Esok paginya, hari Senin, tanggal 14 Januari 2008, setelah sarapan pagi kami kembali masuk Pondok untuk aurodan di maqom Syekh Mustaqim dan Syek Jalil bersama jamaah dari Jakarta yang datang secara berombongan. Selesai aurodan sambil dijamu sarapan pagi khas pondok, kami semua mendapat wejangan dari Syekh Abdul Ghofur Mustaqim, kakak dari Syekh Abdul Jalil Mustaqim. Tetapi sebelumnya kami semua diingatkan oleh Syekh Luqman agar selama mendengar wejanagan dari mbah Ghofur, tidak berhenti hati harus dzikir : Allah... Allah...
Wejangan Syekh Abdul Ghofur Mustaqim

Setelah menerima wejangan, kami semua kembali ke hotel untuk berkemas, setelah sebelumnya menerima bekal garam berasma’.Rencana perjalanan berikutnya adalah silaturahim ke mbah Sukri (salah satu murid mbah Taqim yang dikenal dengan kemakbulan doanya), silaturahim ke nDalemnya mbah Ghofur (di Mantenan, Blitar), ziarah ke maqom Syekh Abdul Qodir al Kadiri dan langsung pulang menuju Surabaya.

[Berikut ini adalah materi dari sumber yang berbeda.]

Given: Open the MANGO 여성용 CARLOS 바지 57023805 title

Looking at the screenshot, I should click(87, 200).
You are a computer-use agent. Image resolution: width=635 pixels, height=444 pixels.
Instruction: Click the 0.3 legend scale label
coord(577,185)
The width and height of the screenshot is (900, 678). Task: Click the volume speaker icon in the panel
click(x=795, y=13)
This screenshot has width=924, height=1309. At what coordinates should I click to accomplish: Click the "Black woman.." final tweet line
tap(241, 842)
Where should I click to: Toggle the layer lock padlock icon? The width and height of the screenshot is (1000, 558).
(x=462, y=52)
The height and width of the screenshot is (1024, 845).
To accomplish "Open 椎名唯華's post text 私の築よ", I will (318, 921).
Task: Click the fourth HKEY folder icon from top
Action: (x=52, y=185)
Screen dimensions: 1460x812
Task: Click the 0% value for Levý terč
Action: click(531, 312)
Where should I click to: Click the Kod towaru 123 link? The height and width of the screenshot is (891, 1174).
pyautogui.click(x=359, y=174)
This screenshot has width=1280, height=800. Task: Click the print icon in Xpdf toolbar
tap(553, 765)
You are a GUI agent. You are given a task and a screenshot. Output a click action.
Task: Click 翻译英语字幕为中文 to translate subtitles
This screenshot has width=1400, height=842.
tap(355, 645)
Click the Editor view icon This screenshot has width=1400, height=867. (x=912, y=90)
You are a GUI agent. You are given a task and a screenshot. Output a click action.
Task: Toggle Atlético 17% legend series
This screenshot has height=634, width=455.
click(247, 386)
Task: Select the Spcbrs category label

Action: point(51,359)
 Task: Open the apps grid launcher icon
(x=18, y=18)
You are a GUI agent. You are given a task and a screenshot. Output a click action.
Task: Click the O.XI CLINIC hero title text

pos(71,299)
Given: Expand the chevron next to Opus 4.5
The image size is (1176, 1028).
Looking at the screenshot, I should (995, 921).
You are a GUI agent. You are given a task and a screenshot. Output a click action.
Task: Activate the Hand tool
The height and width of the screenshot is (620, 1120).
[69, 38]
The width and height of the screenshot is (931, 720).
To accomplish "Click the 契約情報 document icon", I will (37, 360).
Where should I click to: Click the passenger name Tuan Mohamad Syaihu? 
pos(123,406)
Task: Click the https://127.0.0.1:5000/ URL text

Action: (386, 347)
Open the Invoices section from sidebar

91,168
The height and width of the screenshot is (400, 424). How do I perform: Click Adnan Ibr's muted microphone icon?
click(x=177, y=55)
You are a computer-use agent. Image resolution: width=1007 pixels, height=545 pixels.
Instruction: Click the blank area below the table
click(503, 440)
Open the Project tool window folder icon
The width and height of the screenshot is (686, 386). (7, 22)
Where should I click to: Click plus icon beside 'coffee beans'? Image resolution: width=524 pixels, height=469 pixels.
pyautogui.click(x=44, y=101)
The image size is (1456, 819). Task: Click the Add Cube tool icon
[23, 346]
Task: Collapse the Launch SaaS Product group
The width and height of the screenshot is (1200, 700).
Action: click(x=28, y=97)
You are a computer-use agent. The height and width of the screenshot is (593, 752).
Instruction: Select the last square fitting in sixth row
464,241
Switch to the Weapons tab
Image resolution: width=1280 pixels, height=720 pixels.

Maqom Syekh Abdul Qodir al Kadiri, merupakan persinggahan ziarah berikutnya setelah dari kediaman mbah Ghofur. Terletak di kota Kediri, membaur dan berada di sudut pemakaman umum sehinga tidak tampak bahwa yang dimakamkan di situ adalah salah seorang waliyullah. Nama Syekh Abdul Qodir al Kadiri bisa kita jumpai dalam hadhorot Hizb Asfa’. Selesai ziarah, bertepatan dengan waktu menjelang maghrib dan karena sebenarnya sudah agak lama perut bersabar menuntut jatahnya, maka banyak di antara anggota rombongan langsung bertebaran di berbagai sudut jalan yang bisa dijangkau untuk menghilangkan rasa lapar. Sepiring nasi pecel Kediri dan segelas teh hangat, sungguh sangat nikmat disantap di kala lapar. Benarlah kata orang tua dulu bahawa mangan kuwi lawuhe luwe – makan itu ikannya lapar, karena dalam kondisi lapar, apa pun yang kita makan akan terasa nikmat sehingga lebih terasa syukurnya. Makan setelah kenyang dan berhenti makan sebelum kenyang, begitu Rasulullah mengajarkan.
Dari Kediri, rombongan langsung meluncur kembali ke Surabaya dengan sejuta hikmah yang terpatri di dada yang perlu diendapkan, direnungkan dan diejawantahkan dalam rangka mencari keridhoan Allah dunia-akhirat. Sekitar pukul setengah sepuluh malam, rombongan tiba kembali di rumah Bu Wiwik dan langsung menyebar kembali pulang ke kediaman masing-masing.
Capek memang, tetapi ada suatu kesegaran ruhani yang semoga juga terpancar dan meyelimuti keluarga di rumah.Aamiin.